(Records shown Opens)
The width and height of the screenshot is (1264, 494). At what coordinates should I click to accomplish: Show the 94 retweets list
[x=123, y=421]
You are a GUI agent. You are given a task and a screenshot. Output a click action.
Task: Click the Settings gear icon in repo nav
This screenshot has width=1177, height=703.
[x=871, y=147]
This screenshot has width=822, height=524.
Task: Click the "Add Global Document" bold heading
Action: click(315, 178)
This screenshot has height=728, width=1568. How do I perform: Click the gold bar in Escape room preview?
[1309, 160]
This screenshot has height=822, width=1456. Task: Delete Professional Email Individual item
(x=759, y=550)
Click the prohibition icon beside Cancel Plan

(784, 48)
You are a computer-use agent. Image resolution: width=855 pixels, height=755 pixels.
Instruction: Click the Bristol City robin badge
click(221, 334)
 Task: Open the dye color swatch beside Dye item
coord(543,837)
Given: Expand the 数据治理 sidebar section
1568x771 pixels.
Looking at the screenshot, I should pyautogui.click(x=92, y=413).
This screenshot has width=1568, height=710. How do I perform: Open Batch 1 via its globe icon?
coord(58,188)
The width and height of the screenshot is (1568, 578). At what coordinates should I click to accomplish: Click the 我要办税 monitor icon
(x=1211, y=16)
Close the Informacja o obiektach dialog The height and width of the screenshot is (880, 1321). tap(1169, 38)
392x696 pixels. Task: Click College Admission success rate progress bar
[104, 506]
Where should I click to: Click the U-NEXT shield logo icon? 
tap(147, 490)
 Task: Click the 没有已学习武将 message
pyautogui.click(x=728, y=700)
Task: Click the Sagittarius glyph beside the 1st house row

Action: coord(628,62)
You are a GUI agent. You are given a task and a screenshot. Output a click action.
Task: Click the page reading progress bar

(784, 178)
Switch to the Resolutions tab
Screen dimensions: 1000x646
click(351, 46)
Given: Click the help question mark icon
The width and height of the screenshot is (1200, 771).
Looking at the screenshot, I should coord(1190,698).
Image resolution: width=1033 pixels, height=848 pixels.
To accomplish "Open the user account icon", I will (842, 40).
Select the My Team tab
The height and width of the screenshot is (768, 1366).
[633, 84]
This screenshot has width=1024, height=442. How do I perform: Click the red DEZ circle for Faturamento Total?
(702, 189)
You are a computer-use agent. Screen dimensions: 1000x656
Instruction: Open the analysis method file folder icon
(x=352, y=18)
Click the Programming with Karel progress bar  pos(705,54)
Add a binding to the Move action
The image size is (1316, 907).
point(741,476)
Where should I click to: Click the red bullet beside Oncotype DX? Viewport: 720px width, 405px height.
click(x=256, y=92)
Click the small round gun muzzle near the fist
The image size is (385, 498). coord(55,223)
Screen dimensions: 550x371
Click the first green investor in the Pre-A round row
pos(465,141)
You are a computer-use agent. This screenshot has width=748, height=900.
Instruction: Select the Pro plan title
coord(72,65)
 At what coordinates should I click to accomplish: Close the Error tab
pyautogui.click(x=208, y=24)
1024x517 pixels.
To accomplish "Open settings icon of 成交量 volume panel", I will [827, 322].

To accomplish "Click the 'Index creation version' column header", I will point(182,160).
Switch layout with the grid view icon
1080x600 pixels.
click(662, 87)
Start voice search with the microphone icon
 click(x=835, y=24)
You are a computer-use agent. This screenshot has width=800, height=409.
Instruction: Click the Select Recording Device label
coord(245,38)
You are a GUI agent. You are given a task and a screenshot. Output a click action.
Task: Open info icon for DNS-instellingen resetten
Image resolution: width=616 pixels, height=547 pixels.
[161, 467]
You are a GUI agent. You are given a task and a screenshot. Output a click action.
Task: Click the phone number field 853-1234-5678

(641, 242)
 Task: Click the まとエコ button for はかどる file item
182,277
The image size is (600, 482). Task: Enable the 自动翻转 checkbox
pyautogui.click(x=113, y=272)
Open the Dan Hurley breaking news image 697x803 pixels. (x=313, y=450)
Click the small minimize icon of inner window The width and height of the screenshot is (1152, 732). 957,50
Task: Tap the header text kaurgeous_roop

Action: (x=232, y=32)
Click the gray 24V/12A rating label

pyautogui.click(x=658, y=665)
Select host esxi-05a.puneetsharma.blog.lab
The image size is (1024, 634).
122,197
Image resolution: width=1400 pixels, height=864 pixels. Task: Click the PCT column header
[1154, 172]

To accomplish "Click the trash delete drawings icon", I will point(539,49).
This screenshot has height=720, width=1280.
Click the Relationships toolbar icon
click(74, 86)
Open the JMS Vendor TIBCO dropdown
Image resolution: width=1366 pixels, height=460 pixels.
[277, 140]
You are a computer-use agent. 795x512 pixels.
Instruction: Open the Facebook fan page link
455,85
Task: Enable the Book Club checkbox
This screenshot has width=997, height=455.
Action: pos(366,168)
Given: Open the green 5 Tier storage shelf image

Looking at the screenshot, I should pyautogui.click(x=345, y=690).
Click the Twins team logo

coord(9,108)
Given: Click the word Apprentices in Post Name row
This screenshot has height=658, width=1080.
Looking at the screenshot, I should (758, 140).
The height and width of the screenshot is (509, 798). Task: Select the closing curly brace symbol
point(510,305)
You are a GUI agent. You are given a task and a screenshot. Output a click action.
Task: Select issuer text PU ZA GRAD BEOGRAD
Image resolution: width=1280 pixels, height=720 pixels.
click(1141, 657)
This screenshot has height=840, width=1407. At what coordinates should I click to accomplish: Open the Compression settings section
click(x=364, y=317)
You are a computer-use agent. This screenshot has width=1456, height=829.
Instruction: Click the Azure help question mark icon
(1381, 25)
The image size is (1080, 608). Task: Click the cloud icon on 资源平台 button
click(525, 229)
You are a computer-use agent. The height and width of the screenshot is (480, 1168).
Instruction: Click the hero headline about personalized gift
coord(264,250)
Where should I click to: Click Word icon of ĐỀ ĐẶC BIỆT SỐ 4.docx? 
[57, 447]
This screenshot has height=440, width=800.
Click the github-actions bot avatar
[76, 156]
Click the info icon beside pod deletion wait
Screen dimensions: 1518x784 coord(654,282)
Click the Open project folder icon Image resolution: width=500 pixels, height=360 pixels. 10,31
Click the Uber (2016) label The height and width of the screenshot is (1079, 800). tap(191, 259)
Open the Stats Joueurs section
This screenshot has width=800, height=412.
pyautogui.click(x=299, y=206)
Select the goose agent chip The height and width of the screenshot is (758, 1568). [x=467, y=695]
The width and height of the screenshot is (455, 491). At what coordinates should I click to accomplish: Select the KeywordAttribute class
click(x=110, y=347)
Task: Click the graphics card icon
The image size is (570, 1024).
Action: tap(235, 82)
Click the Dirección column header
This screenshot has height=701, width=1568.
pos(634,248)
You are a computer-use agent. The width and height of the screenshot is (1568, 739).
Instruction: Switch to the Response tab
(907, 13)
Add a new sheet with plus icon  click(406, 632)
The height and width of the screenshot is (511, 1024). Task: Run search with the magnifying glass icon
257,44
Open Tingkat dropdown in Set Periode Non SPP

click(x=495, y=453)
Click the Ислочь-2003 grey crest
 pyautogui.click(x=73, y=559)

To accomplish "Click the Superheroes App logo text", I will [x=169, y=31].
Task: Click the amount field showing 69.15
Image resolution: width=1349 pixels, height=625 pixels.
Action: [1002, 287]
(Records shown Closes)
## How to complete this task
Your answer must be the lines above from the one containing "Click the info icon beside pod deletion wait" to the one containing "Open the Stats Joueurs section", both included, restated word for word.

## Finished task
Click the info icon beside pod deletion wait
Screen dimensions: 1518x784 coord(654,282)
Click the Open project folder icon Image resolution: width=500 pixels, height=360 pixels. 10,31
Click the Uber (2016) label The height and width of the screenshot is (1079, 800). tap(191, 259)
Open the Stats Joueurs section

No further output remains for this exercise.